**Exercise goal**.
Can you put these items into a two-column CSV with the headers "instruction" and "target", one row per item, with each text and its answer in its own quoted field and any line breaks changed to spaces, and the pictures left out?

**Supplied information**.
## START

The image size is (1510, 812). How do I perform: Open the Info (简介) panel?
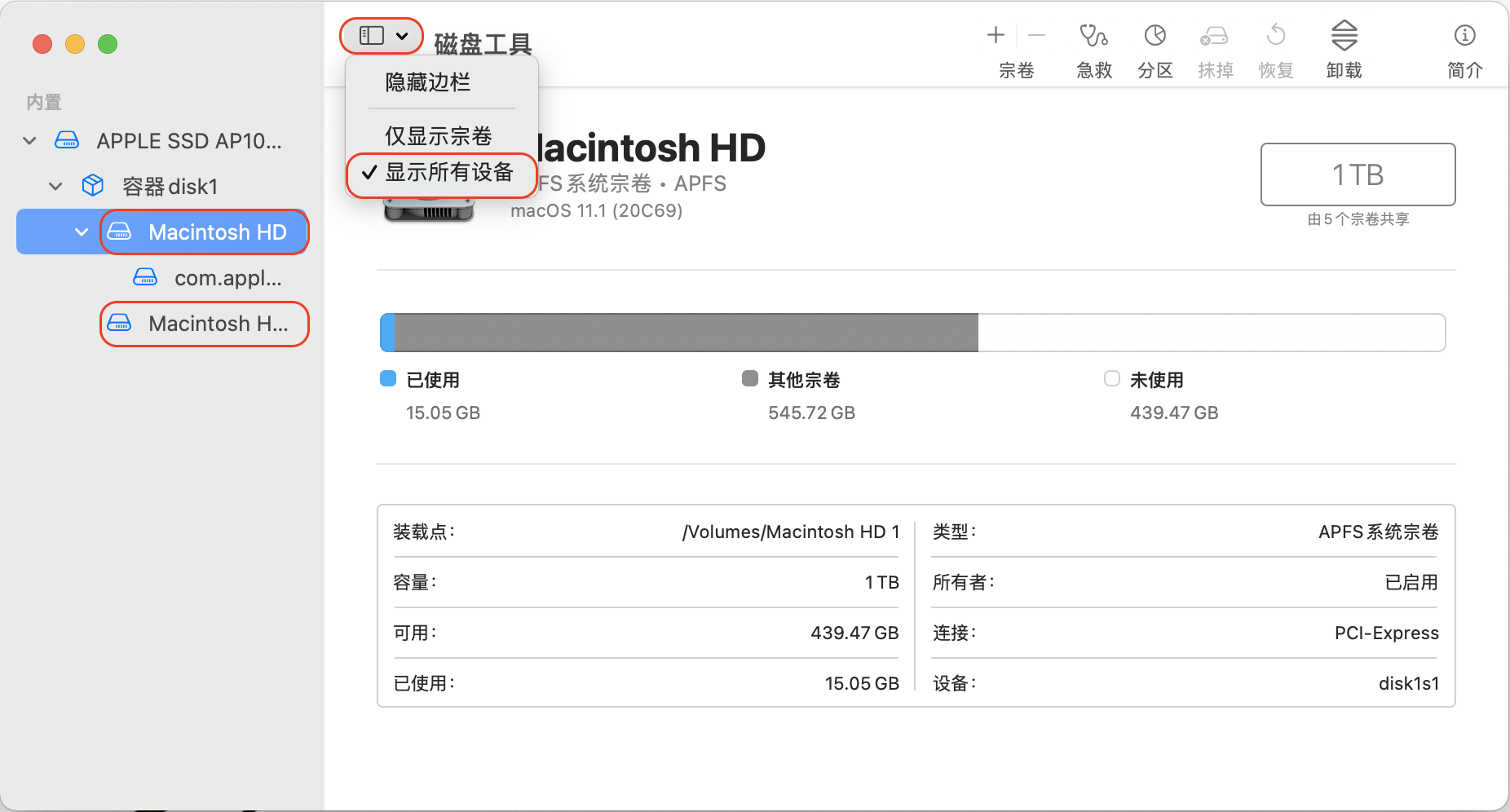pyautogui.click(x=1464, y=37)
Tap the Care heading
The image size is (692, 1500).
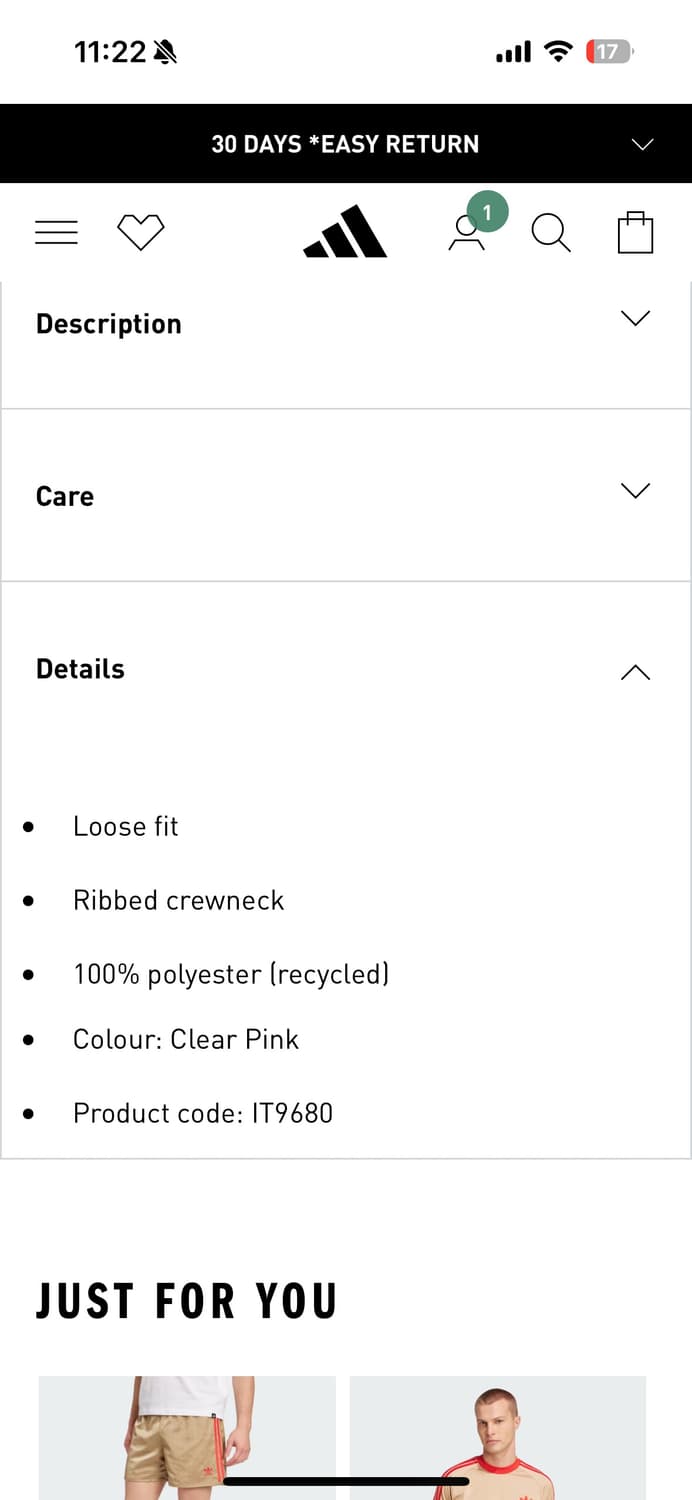tap(65, 496)

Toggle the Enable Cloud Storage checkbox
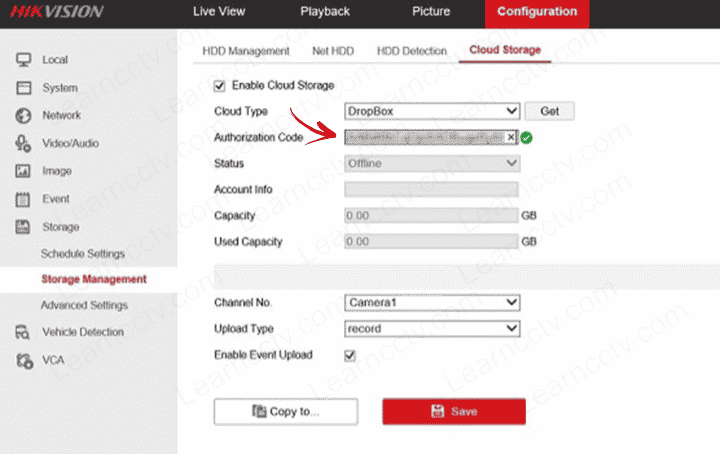[x=220, y=86]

## END

**Result of this exercise**.
instruction,target
"The image size is (1510, 812). How do I perform: Open the Info (简介) panel?","pyautogui.click(x=1464, y=37)"
"Tap the Care heading The image size is (692, 1500).","tap(65, 496)"
"Toggle the Enable Cloud Storage checkbox","[x=220, y=86]"